Phase 2: Local LLM RAG DemoOpen Source

SovAI Air-Gap AI Starter v0.2 with Ollama

Run private RAG with local documents, a local Ollama model, citations, and audit logs.

View GitHub Repository Request implementation help

Expected outcomes

Run a private RAG workflow with a local Ollama model

Keep documents, prompts, answers, citations, and audit logs local

Compare retrieval-only fallback with local LLM generation

What it includes

Ollama llama3.2:1b setup guidance

Grounded RAG answer flow

Citation return pattern

Offline runtime preparation

Status and troubleshooting commands

Audit logging structure

What this kit proves

These are the practical claims the kit demonstrates when run locally.

A local LLM can generate answers without an external LLM API.

Private RAG can run over local documents.

Model output can be grounded in retrieved context.

Citations can be attached to the answer.

The app can capture model usage and citations in audit logs.

Ollama can act as a laptop-friendly local model runtime.

Local LLM RAG flow

Step 1

Pull llama3.2:1b using Ollama while internet is available.

Step 2

Start the Docker application runtime.

Step 3

Retrieve relevant local document chunks with the built-in retriever.

Step 4

Build a grounded prompt using only approved local evidence.

Step 5

Call Ollama locally through host.docker.internal:11434.

Step 6

Return a generated answer with citations and write an audit record.

Quick start

Copy these commands into a terminal and follow the connected/offline steps described in the repository README.

ollama pull llama3.2:1b
git clone https://github.com/sovaihub-lab/sovai-airgap-ai-starter-v0.2-ollama
cd sovai-airgap-ai-starter-v0.2-ollama
chmod +x scripts/*.sh
./scripts/prepare-online.sh
# Disconnect internet and keep Ollama running
./scripts/bootstrap-offline.sh
open http://127.0.0.1:8080

Configuration

LLM_ENABLED

true

LLM_BASE_URL

http://host.docker.internal:11434

OLLAMA_MODEL

llama3.2:1b

SOVAI_OFFLINE_MODE

true

AUDIT_LOG_PATH

/app/data/audit/audit-log.jsonl

Ports and services

Service

Port

Purpose

SovAI app

8080

Local RAG UI and API

Ollama

11434

Local model API on the host machine

Troubleshooting notes

The model was not available

Run ollama list and confirm llama3.2:1b exists. If missing, run ollama pull llama3.2:1b while connected.

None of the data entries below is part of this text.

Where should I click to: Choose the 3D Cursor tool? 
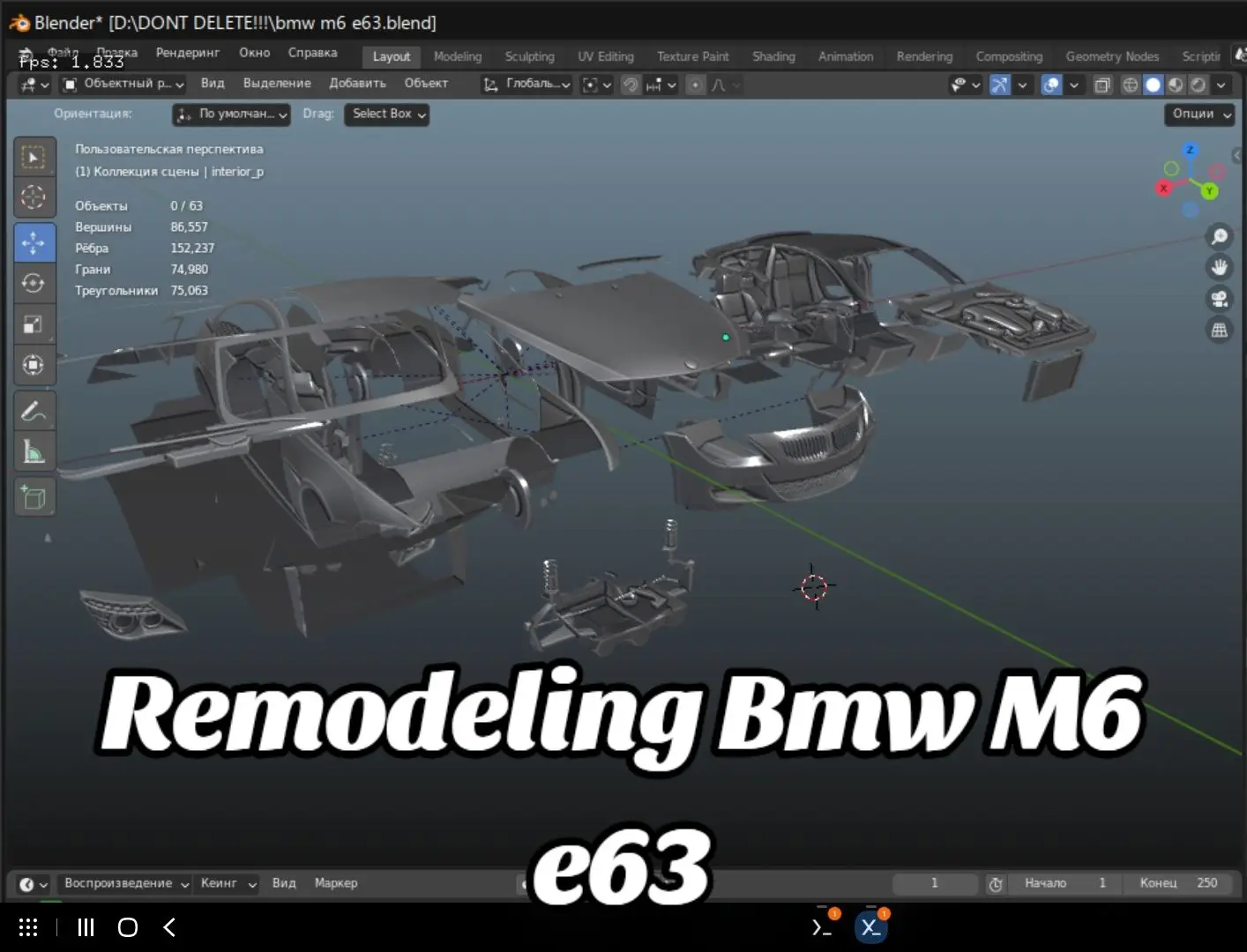click(x=34, y=197)
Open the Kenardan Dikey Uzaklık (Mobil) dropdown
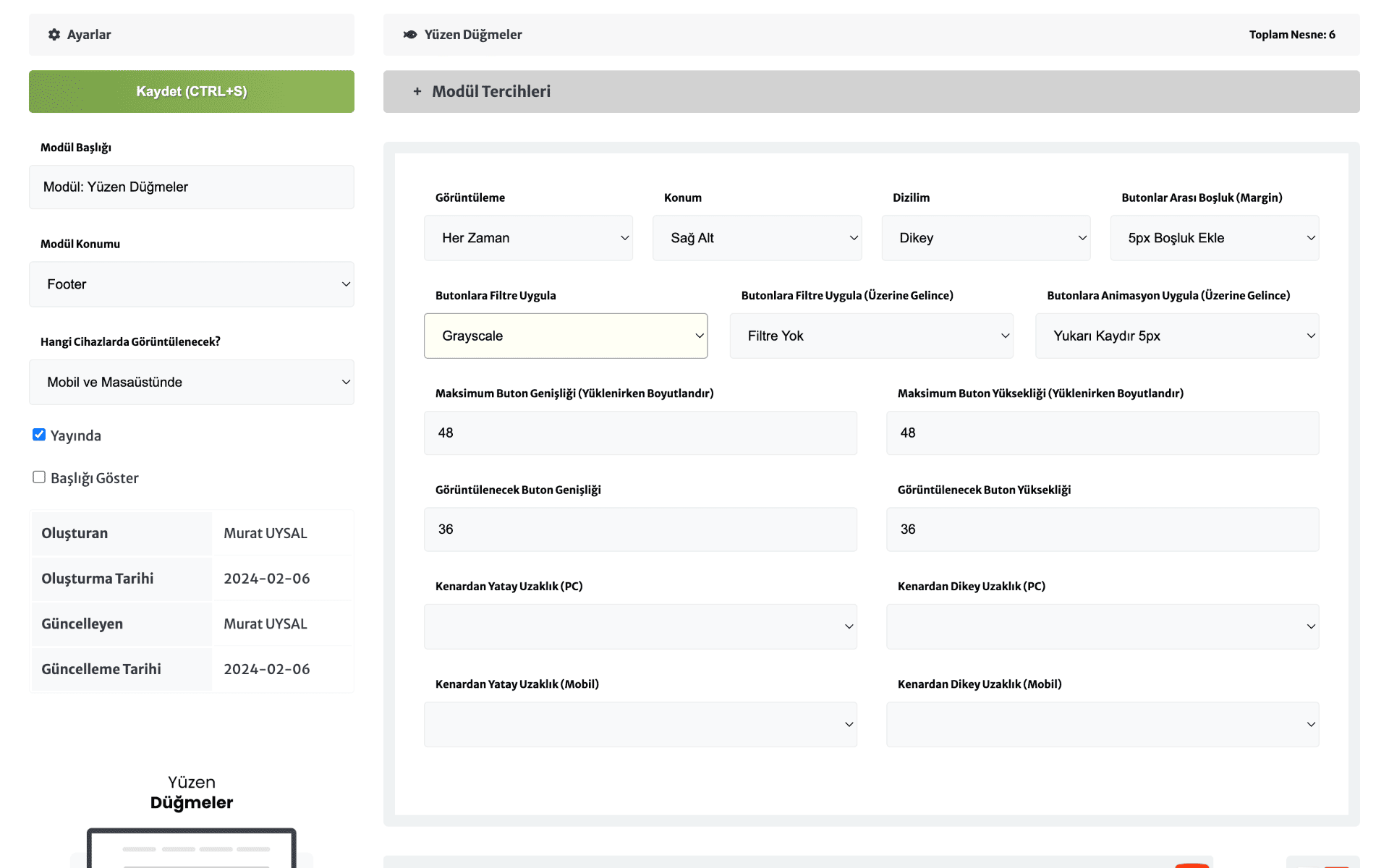Image resolution: width=1389 pixels, height=868 pixels. click(1102, 724)
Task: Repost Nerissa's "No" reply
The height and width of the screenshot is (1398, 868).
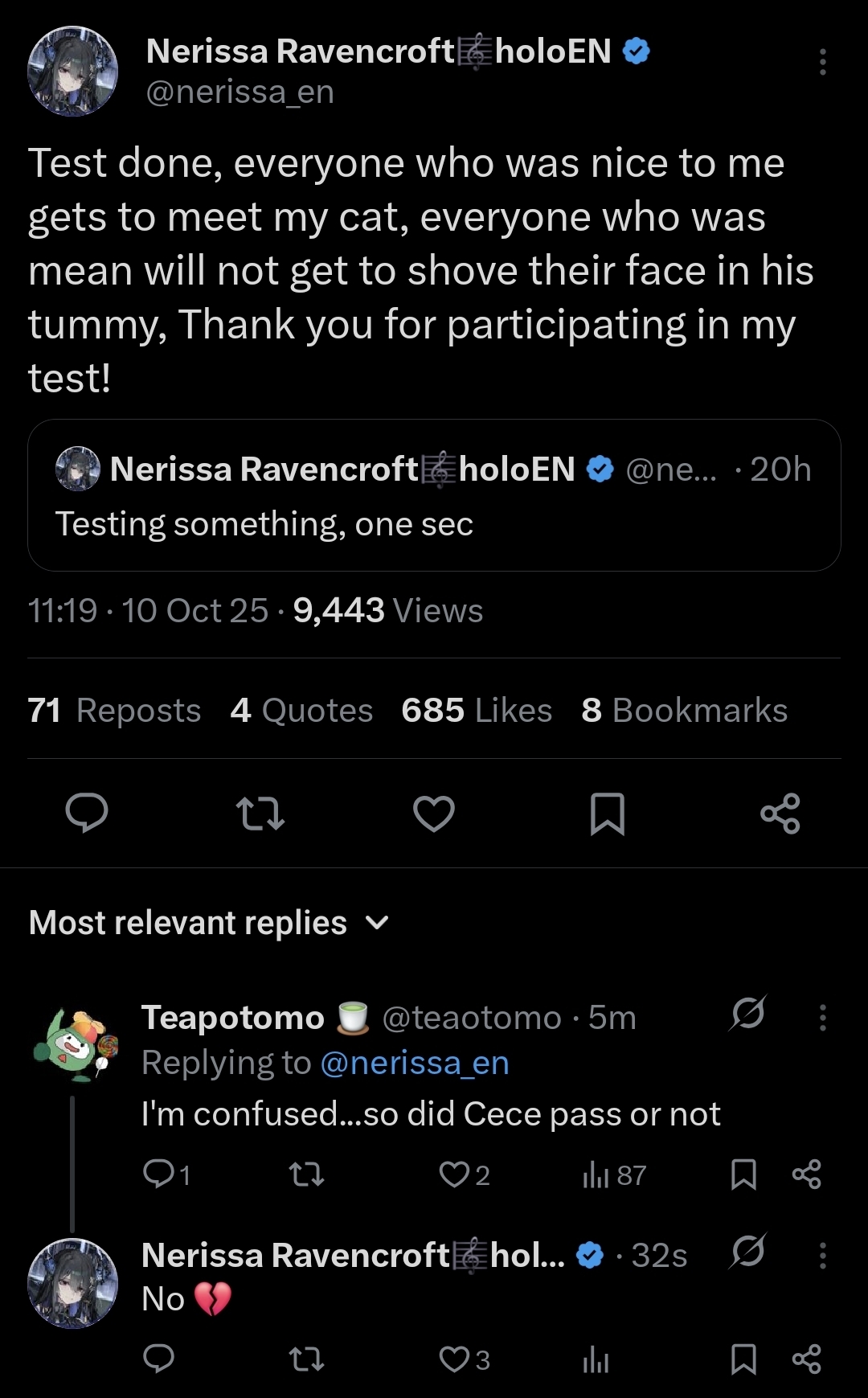Action: click(x=306, y=1359)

Docker app could not reach Ollama

The container uses http://host.docker.internal:11434. On Windows, set OLLAMA_HOST to 0.0.0.0:11434 and restart Ollama if host access fails.

The first version was only document retrieval

Phase 2 adds the LLM generation step: retrieve local context, build prompt, call Ollama, return answer with citations.

Limitations

This is a local LLM RAG reference implementation, not a hardened enterprise deployment.

The default model llama3.2:1b is intentionally small for laptop testing.

The demo does not yet include enterprise RBAC, model scanning, signed images, or centralized observability.

Recommended next steps

Add a stronger local model

Swap llama3.2:1b for a larger Ollama model when hardware allows.

Move to Phase 3

Add an internal artifact hub so teams can build AI apps from approved internal sources.